D'varim - LLJL Committee Meeting - 7/21/15 (with notes)

Passover Haggadah, The 4 Sons

Corresponding to four sons did the Torah speak; one [who is] wise, one [who is] evil, one who is innocent and one who doesn't know to ask.

  • What does the wise [son] say? "'What are these testimonies, statutes and judgments that the Lord our God commanded you?' (Deuteronomy 20:6)" And accordingly you will say to him, as per the laws of the Pesach sacrifice, "We may not eat an afikoman [a dessert or other foods eaten after the meal] after [we are finished eating] the Pesach sacrifice. (Mishnah Pesachim 10:8)"
  • What does the evil [son] say? "'What is this worship to you?' (Exodus 12:26)" 'To you' and not 'to him.' And since he excluded himself from the collective, he denied a principle [of the Jewish faith]. And accordingly, you will blunt his teeth and say to him, "'For the sake of this, did the Lord do [this] for me in my going out of Egypt' (Exodus 13:8)." 'For me' and not 'for him.' If he had been there, he would not have been saved.
  • What does the innocent [son] say? "'What is this?' (Exodus13:14)" And you will say to him, "'With the strength of [His] hand did the Lord take us out from Egypt, from the house of slaves' (Exodus 13:14).'"
  • And [regarding] the one who doesn't know to ask, you will open [the conversation] for him. As it is stated (Exodus 13:8), "And you will speak to your your son on that day saying, for the sake of this, did the Lord do [this] for me in my going out of Egypt."

What are the most important things we notice here?

Answer: Opportunity to ask questions and the recognition that sometimes it's more than just the question

In our Torah portion this week, D'varim, we see the following text as Moses reiterates the judicial structure he set in place in the Torah portion Yitro. He explains what these people were to do.

(טז) וָאֲצַוֶּה֙ אֶת־שֹׁ֣פְטֵיכֶ֔ם בָּעֵ֥ת הַהִ֖וא לֵאמֹ֑ר שָׁמֹ֤עַ בֵּין־אֲחֵיכֶם֙ וּשְׁפַטְתֶּ֣ם צֶ֔דֶק בֵּֽין־אִ֥ישׁ וּבֵין־אָחִ֖יו וּבֵ֥ין גֵּרֽוֹ׃

(16) And I charged your judges at that time, saying: ‘Hear the causes between your brethren, and judge righteously between a man and his brother, and the stranger that is with him.

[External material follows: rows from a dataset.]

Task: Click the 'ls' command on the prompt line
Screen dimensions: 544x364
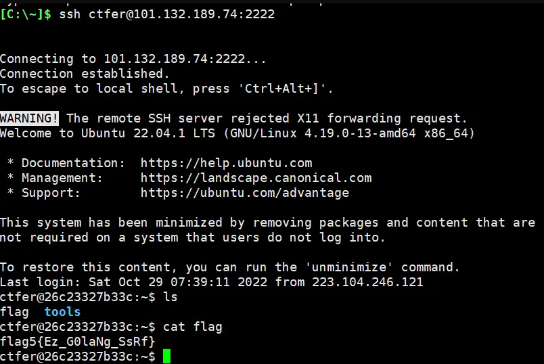Action: pos(174,297)
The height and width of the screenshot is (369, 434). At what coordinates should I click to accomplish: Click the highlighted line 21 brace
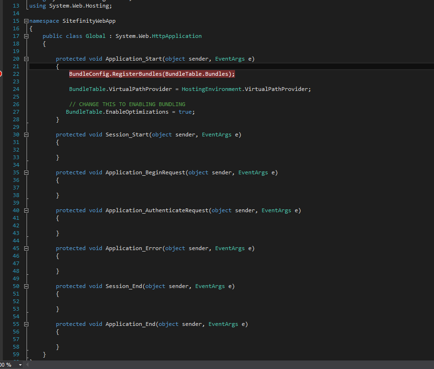coord(57,66)
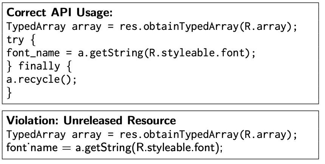325x164 pixels.
Task: Click 'TypedArray' in the violation box
Action: click(x=36, y=135)
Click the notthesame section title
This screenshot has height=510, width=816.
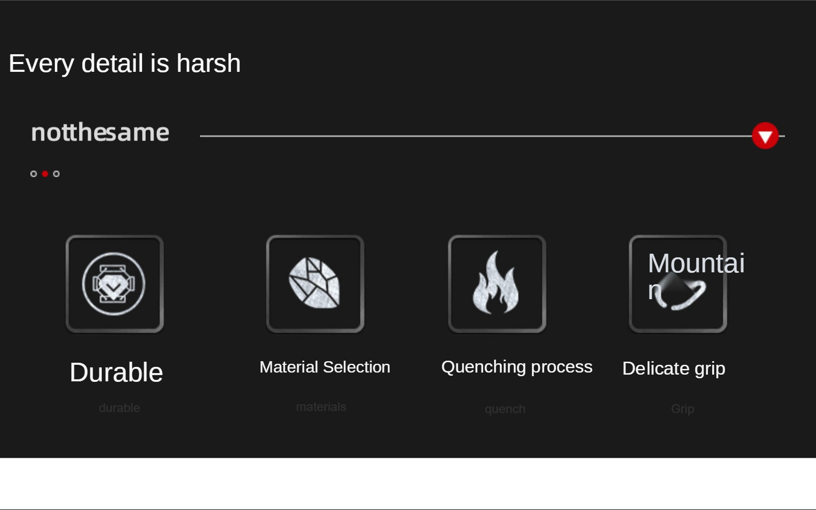point(100,132)
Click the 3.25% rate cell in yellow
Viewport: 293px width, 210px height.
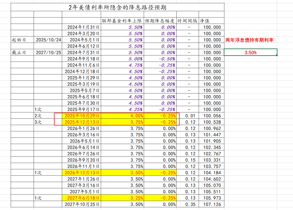(x=122, y=198)
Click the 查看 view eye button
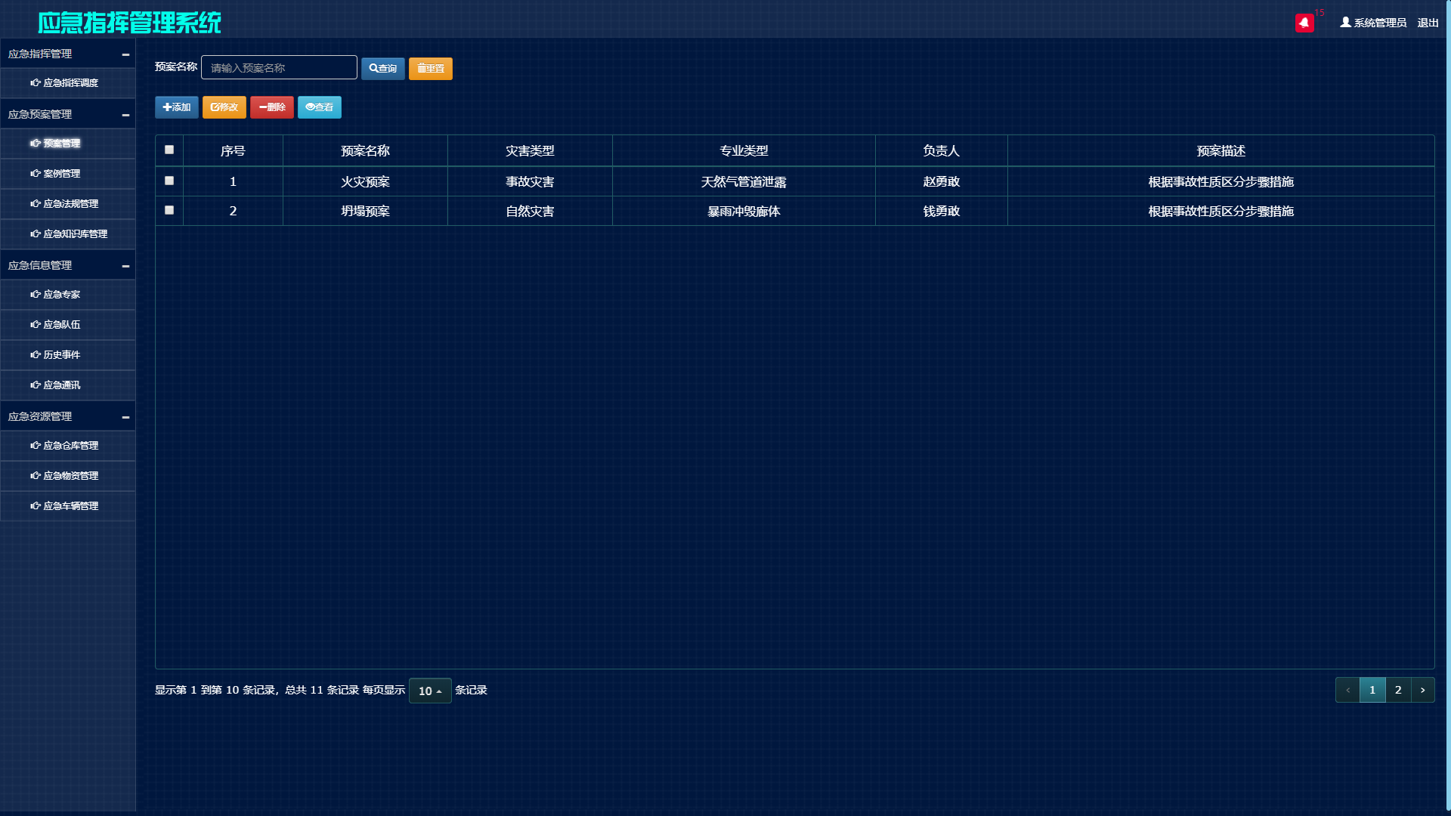The image size is (1451, 816). point(320,107)
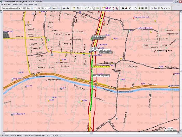Activate the Distance/Bearing ruler tool
Screen dimensions: 182x137
pyautogui.click(x=97, y=8)
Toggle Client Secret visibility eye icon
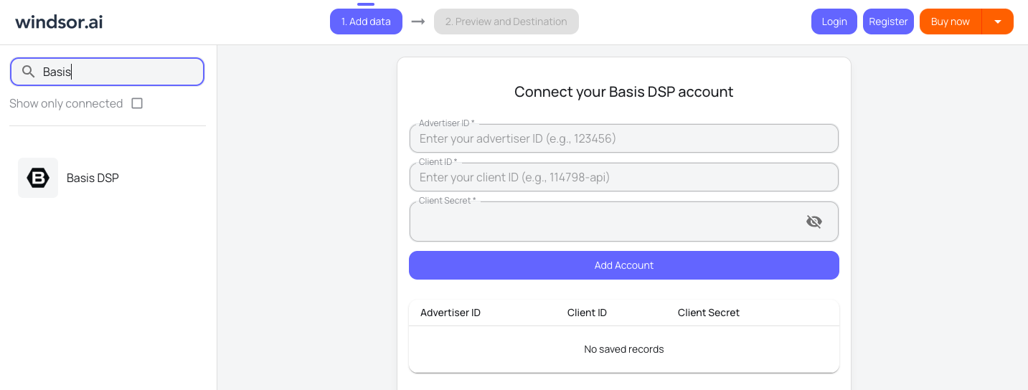Screen dimensions: 1028x390 coord(814,222)
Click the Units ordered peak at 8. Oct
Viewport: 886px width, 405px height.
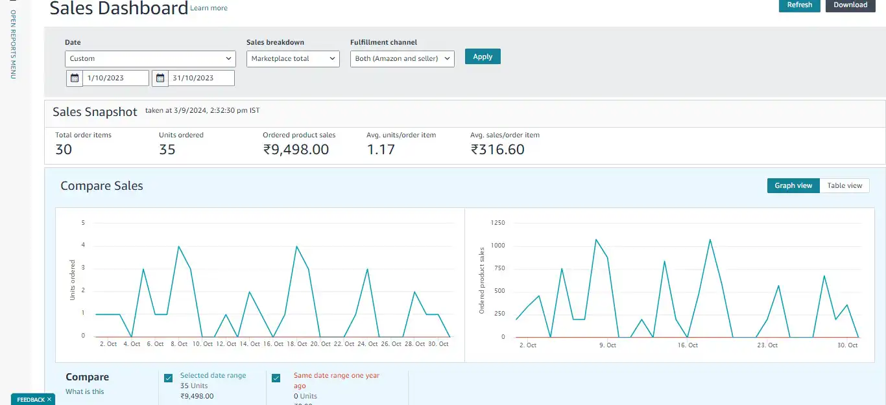[178, 246]
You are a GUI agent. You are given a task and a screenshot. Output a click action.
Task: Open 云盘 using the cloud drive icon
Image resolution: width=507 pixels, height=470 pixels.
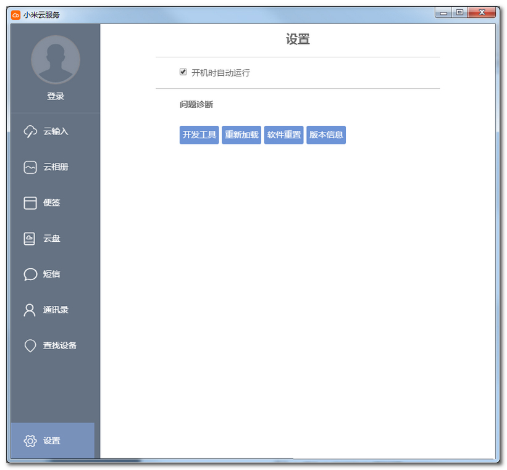click(x=30, y=238)
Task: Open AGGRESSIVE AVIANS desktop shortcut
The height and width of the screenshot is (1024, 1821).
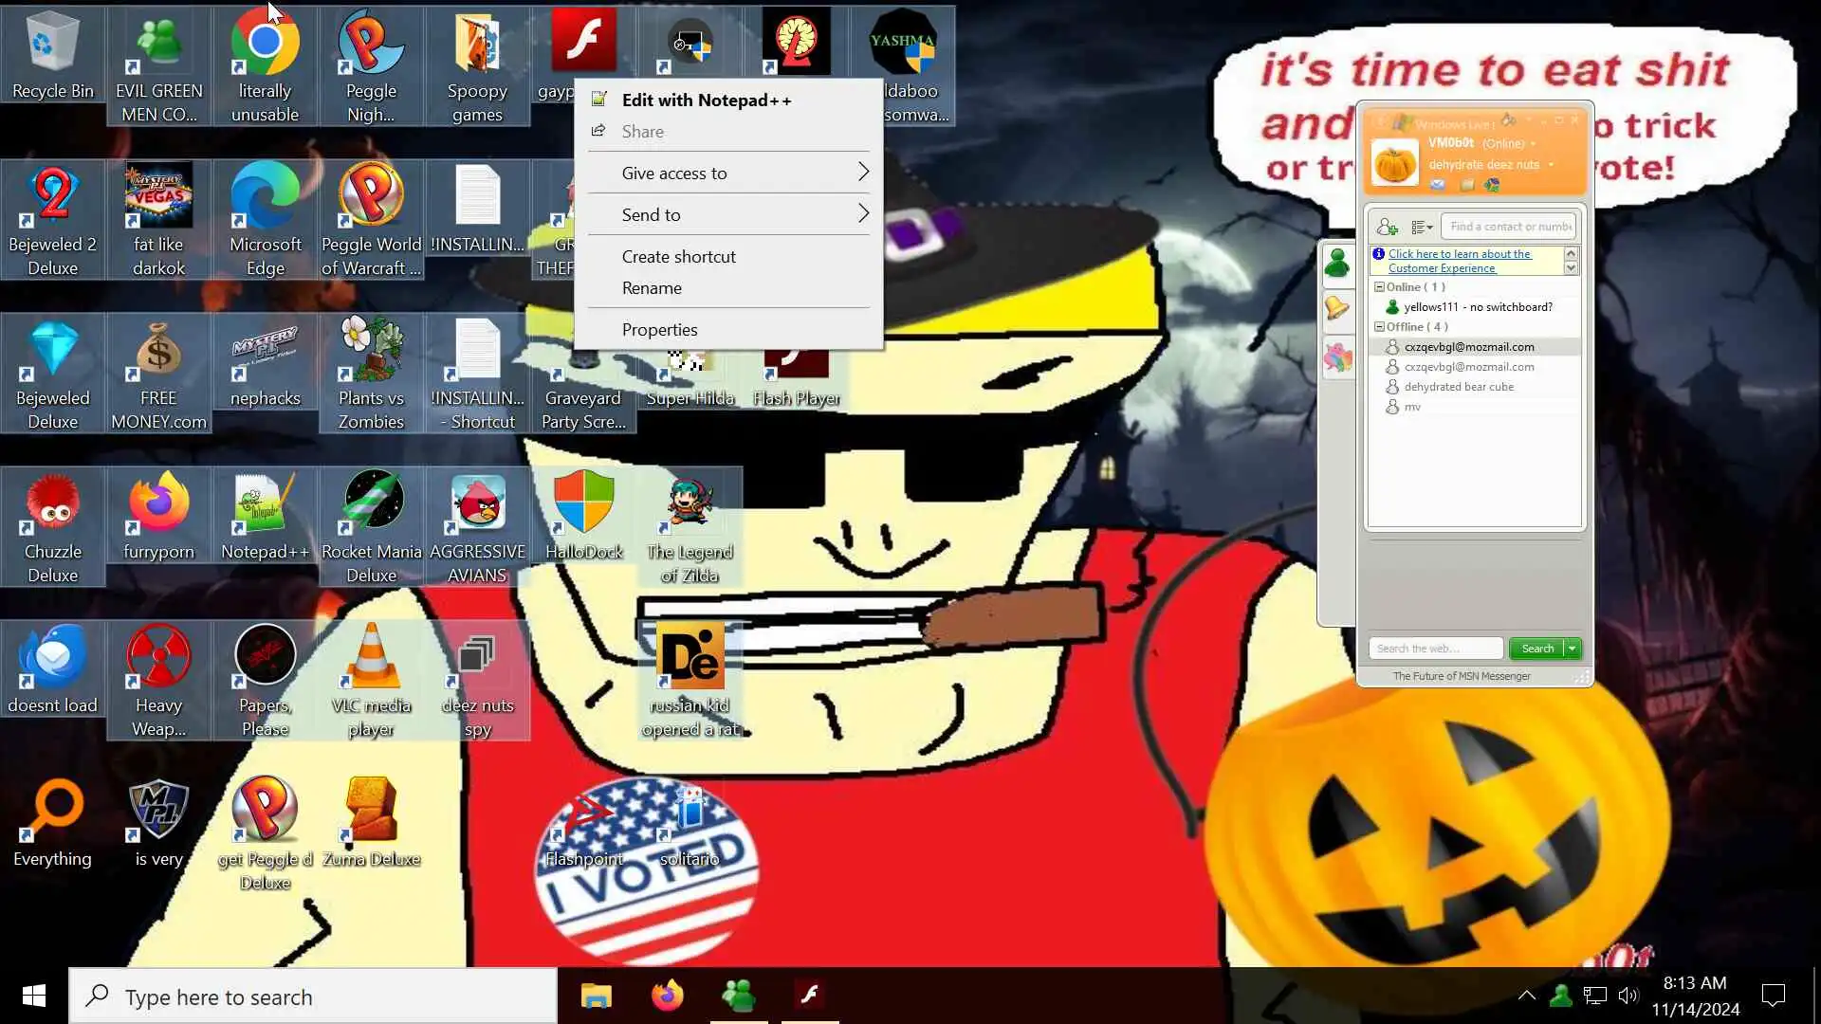Action: coord(477,526)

"Within Jewish law, however, ' hearing' means even more. If, for instance, one appearing before a judge wishes to bring more evidence or enlarge one's arguments, one must be permitted to do so. A judge must be patient even if the parties are long-winded or the case is tedious. Disputants must not be cut off; they should be heard to the end without intermission. The judge should also ask questions, seeking to 'go behind words' and 'get the truth.' 'Hearing' means paying attention to nuances, inflections, and possible manipulations of facts." -- Fields, 100

There is also a discussion about eyes and seeing -- need to be impartial and give everyone fair glances regardless of appearance or status. It may seem to show favoritism.

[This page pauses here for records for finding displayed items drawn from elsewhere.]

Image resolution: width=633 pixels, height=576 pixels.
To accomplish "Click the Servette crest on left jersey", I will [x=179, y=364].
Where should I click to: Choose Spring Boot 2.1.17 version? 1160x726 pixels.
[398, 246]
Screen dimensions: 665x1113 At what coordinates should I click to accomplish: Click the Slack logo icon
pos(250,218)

The story is told that once the Baal Shem Tov, the great Chasidic teacher, was leading a prayer service. Within the congregation there was a simple shepherd boy, who could barely read. He didn't know any of the prayers. But as the Baal Shem Tov led the congregation, the boy was so moved that he wanted to pray. Instead of the words of the prayers, he began to recite the letters of the alef-bet. He said, "Oh God, I don't know the words of the prayers, I only know all these letters. Please, God, take these letters and arrange them into the right order to make the right words." The Baal Shem Tov heard the boy's words and stopped all the prayers. "Because of the simple words of this boy," he said, "all of our prayers will be heard in the highest reaches of Heaven."

--Adapted by Rabbi Phyllis Sommer

As, we, in our quest for lifelong Jewish learning within the walls of Temple Beth-El, give space for questions and listen to those who may not ask or be asking something else. May we amplify learning and community through love and lessons.